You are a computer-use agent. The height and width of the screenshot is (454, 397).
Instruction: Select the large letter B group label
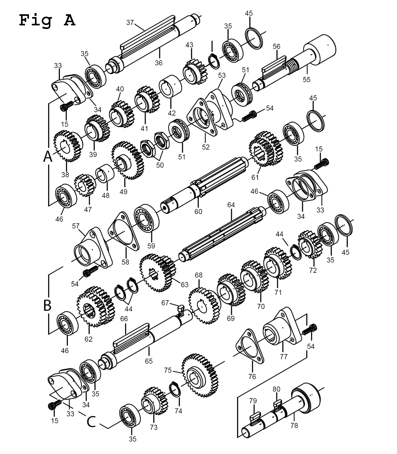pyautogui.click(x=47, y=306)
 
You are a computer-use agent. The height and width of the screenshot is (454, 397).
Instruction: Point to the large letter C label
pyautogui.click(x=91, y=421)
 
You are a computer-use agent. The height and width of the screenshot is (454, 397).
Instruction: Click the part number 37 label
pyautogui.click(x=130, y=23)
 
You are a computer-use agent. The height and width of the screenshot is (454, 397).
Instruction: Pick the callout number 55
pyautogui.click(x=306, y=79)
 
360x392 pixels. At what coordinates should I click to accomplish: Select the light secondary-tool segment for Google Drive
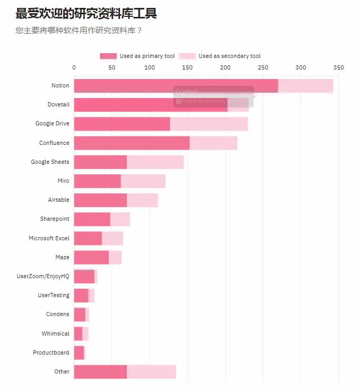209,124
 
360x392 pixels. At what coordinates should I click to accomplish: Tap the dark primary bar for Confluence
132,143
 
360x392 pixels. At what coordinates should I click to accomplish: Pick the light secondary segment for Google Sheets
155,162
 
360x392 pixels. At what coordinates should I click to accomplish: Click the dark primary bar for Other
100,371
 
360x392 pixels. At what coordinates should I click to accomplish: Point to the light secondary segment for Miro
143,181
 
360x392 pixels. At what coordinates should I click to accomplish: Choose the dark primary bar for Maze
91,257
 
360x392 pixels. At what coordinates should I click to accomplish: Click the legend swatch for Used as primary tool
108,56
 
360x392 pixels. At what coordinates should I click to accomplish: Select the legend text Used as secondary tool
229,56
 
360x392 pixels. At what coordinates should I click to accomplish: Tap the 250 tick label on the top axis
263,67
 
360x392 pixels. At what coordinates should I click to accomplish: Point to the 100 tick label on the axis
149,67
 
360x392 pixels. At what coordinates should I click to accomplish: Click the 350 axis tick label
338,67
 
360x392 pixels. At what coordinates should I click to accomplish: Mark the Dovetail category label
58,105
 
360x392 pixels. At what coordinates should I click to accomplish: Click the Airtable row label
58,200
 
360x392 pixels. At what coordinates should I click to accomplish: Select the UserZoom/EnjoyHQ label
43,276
* * *
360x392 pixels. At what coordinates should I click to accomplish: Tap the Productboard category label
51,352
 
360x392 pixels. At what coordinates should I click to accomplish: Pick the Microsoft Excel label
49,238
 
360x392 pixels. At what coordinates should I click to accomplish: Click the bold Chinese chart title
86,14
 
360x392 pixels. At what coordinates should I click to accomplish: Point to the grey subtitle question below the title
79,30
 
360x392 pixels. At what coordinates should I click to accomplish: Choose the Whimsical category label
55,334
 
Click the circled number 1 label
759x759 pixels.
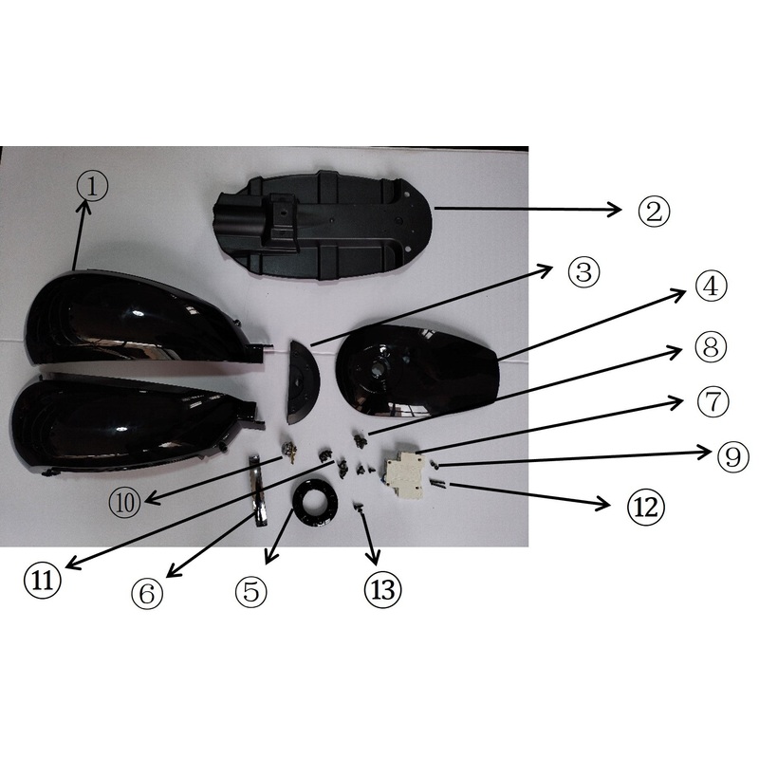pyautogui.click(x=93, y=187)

Task brief:
Copy out the lines above, beginning with the line that contains "below the title" and continuing through the line that contains "pyautogui.click(x=93, y=187)", with both of those lines included. Leave the pictures out.

Response:
360x392 pixels. At what coordinates should I click to accomplish: Point to the grey subtitle question below the title
79,30
 
360x392 pixels. At what coordinates should I click to accomplish: Choose the Whimsical category label
55,334
 
Click the circled number 1 label
759x759 pixels.
pyautogui.click(x=93, y=187)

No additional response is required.